Heroin and opioids are similar from a pharmacologic standpoint, and work similarly within the body. Several national studies found that people who use opioids nonmedically are more likely to transition to heroin use. The number of people who use heroin who first took opioids is quite high, from 75-80%, depending on the population being studied. During the last 10 years, heroin use has increased across the board, but particularly among those living in nonurban areas, between 18 and 25 years of age, women, middle class, and non-Hispanic whites.
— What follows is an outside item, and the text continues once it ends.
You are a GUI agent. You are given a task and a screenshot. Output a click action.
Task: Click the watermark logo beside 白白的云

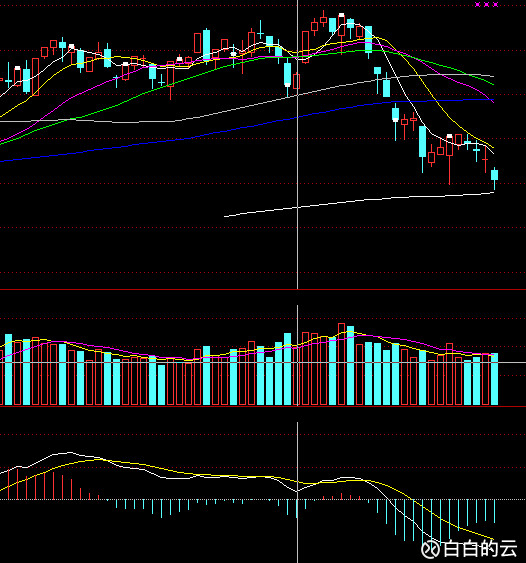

Several studies have concluded that people addicted to opioids begin using heroin because it is both cheaper and more easily available than opioids, partly due to the policies that have made opioids less available. However, the authors note, “It appears that the shift toward heroin use among some nonmedical users of prescription opioids was occurring before the recent policy focus on prescription-opioid abuse took hold.” Several studies found that the rates of death due to either opioid or heroin overdose do not appear to be linked.

The authors conclude, “although the majority of current heroin users report having used prescription opioids nonmedically before they initiated heroin use, heroin use among people who use prescription opioids for nonmedical reasons is rare, and the transition to heroin use appears to occur at a low rate.”